Entre os Brics, grupo que reúne as cinco principais economias emergentes do mundo, o Brasil teve o segundo melhor desempenho, atrás apenas da Rússia (57º, com nota 0,778). Com IDH de 0,719, a China ficou na 91ª posição; a África do Sul em 118º, com nota de 0,658; e a Índia, em 135º, com IDH de 0,586.

O relatório deste ano apontou que a expectativa de vida dos brasileiros é de 73,9 anos; a média de escolaridade entre os adultos é de 7,2 anos; a expectativa de tempo de estudo é de 15,2 anos; e a renda nacional anual é de US$ 14.275 (aproximadamente R$ 31.697 com o câmbio atual). Com estes números o Brasil está no grupo de países com desenvolvimento alto (0,700 a 0,799) – existem faixas de muito alto (0,800 a 1); médio (0,550 a 0,699) e baixo (0,000 a 0,449). A Noruega foi o país com o maior IDH em 2013, com índice de 0,944; seguida de Austrália (0,933), Suíça (0,917) e Holanda (0,915).

Análise
Solange Fernandes, doutora e professora do curso de Serviço Social da Pontifícia Universidade Católica do Paraná (PUCPR), avalia que o aumento da renda per capita das famílias nos últimos anos, principalmente com a implantação de programas sociais, contribuiu para esta evolução do IDH. “Sem dúvida observou-se uma diminuição das pessoas que viviam abaixo da linha de pobreza e, consequentemente, esta fatia da população conseguiu ter acesso a melhores condições de saúde e educação, então uma coisa puxou a outra”, afirmou.

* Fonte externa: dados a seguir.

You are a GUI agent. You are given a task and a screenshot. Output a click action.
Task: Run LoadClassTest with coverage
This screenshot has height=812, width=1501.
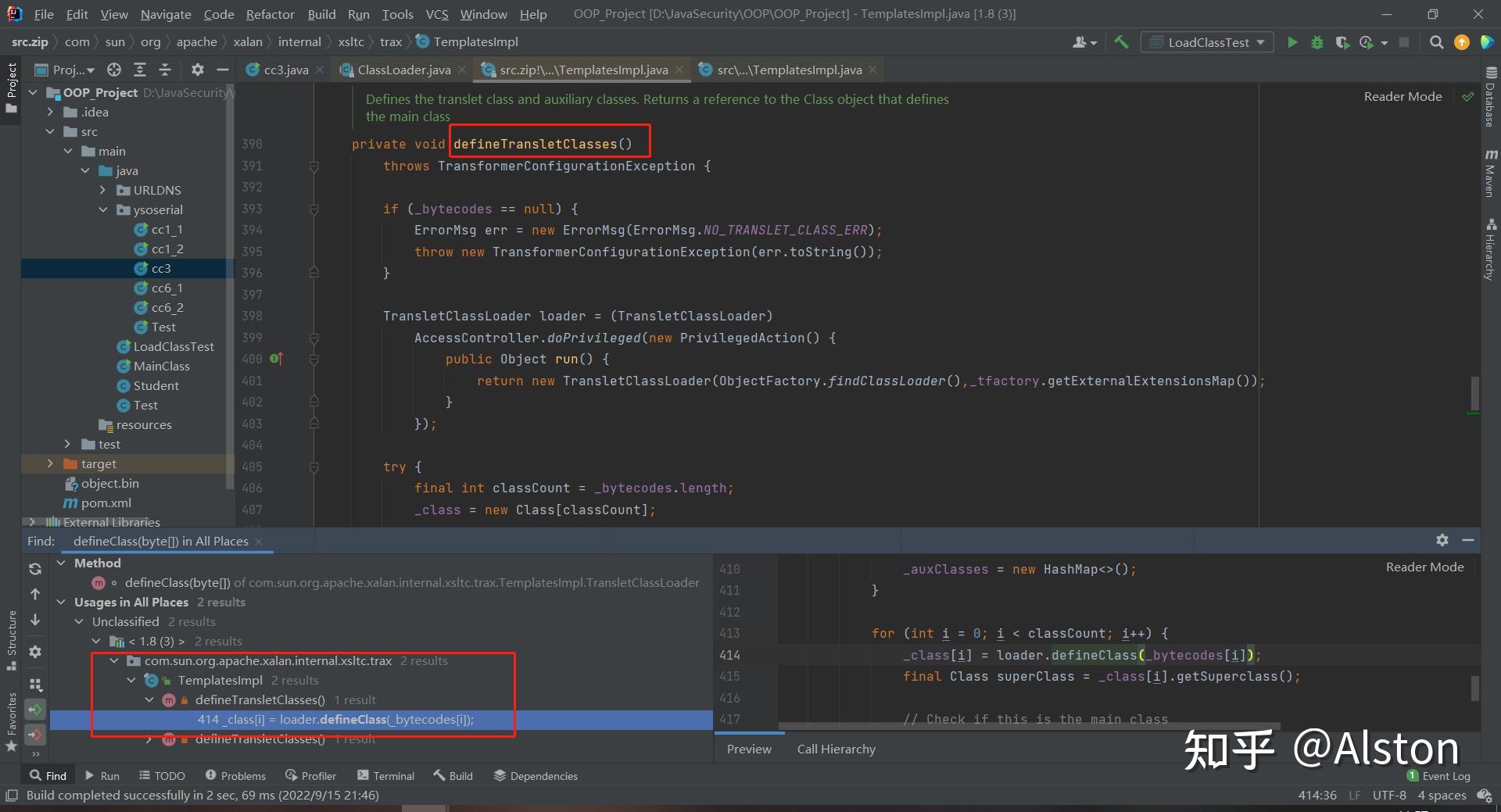(x=1343, y=43)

Entretanto, ressalta ela, ainda há muita coisa a ser feita. Solange aponta que justamente por ter ocorrido esta mudança de consumo e de comportamento de boa parcela da população, o poder público precisa repensar em que setores deve investir para oferecer melhores condições de vida. “Os resultados das políticas aplicadas anos atrás começam a dar resultado, mas para realmente vermos um avanço efetivo precisamos de mais investimento por pelo menos mais 20 anos”, completou.

Para Ricardo Falzetta, gerente de conteúdo do Todos pela Educação, duas conquistas foram fundamentais para que ocorresse um desenvolvimento da educação nos últimos anos. Ele ressalta que a divulgação de informações e de dados sobre o assunto no País cresceu muito nos últimos 20 anos, o que faz com que, desta forma, se possa pensar em novas políticas públicas a serem implementadas. “Antes era muito complicado ter acesso a números sobre a educação, não existiam pesquisas sobre o tema. Sabíamos que existiam problemas, mas não conseguíamos identificá-los. Agora estes dados podem ser usados como ferramentas para investimentos mais efetivos”, ressaltou. Outro ponto destacado por Falzetta foi a aprovação e sanção do Plano Nacional de Educação (PNE) no mês de junho, que prevê 20 metas a serem implantadas nos próximos dez anos.